I was an easy sell in part because I discovered the Paleo Diet on my own (I always like things I find on my own initiative), and in part because I had legitimate health problems that I wanted to solve, for which I had not yet found satisfactory answers (“use corticosteroids for the rest of your life” did not sit well with me). Moreover, beyond making intuitive sense, the Paleo Diet is practiced by a community well versed in the art of critical thinking and BS-detection, which means that every discussion about diet, nutrition, lifestyle, and fitness has been at a very high level—the kind of level I like.

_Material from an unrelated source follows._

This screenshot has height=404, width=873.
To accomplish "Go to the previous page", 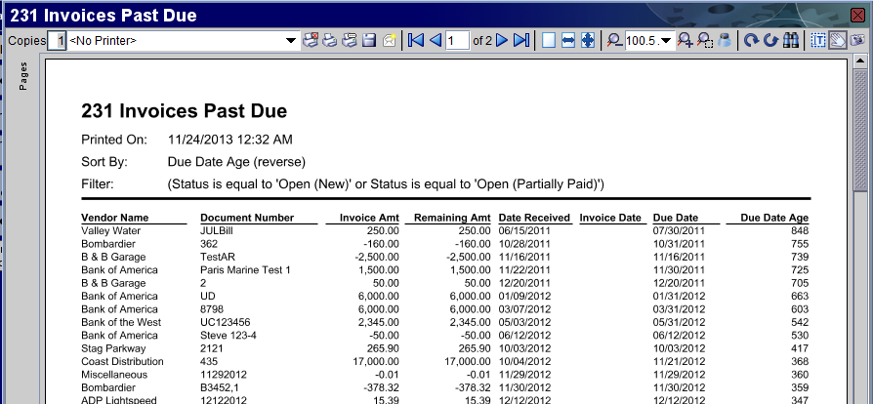I will [x=436, y=40].
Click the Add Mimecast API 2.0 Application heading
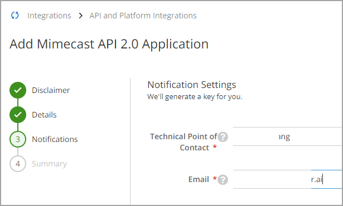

For these past few months, I had thought that everyone had a similarly latent primal spirit in them, blocked from release only by their prolonged existence as “zoo humans” (a phrase coined by Erwan LeCorre at http://movnat.com). The mere mention of ancestral health and wellbeing should have connected some dots and caused an eruption of renewed life. Only it didn’t. What was going on?

Over the last month, as I’ve gotten the chance to interact with friends and family back home in New Jersey, I’ve had plenty of people ask me about my health. It never occurred to be that this would become a big issue, but it makes sense given that the last time I was home was six months ago, when I was only knee-deep in Paleo—that is, enough time to have stopped the bleeding, but not enough time to have healed my wounds. On a superficial level, these off-the-cuff interviews caught me off guard simply because I was not expecting to have to talk about the Paleo Diet so often, but on a more profound level, I was deeply satisfied because it meant that my newfound health and vitality was literally visible on the outside—to the point of garnering a compliment and a question!

Nonetheless, the thought that others were just trying to be nice and/or flattering crossed my mind, but I wasn’t about to miss out on a chance to talk about the most reasonable, logical, and provable nutrition and health advice I have ever heard of and now experienced. The need to educate myself about good ways to introduce Paleo to others became clear, and “uh… just be a natural human?” wasn’t advice that was conscionable for most folks.

I mention this story because I wanted to set the tone for the next few posts, which will all be Primal/Paleo-themed. I wanted to do something good for those of you who are at a point in your lives—much in the same way I was—where one cognitive spark will totally change everything. I realize that there are those for whom the time has not yet come, and even those whose time may never come. But for all of you out there who have never felt like you really belonged in today’s world of waste, exploitation, depression, sickness, materialism, financial slavery, and whatever else makes you really sad, I invite you to join me on my on-going quest to find a natural place in our not-so-natural world.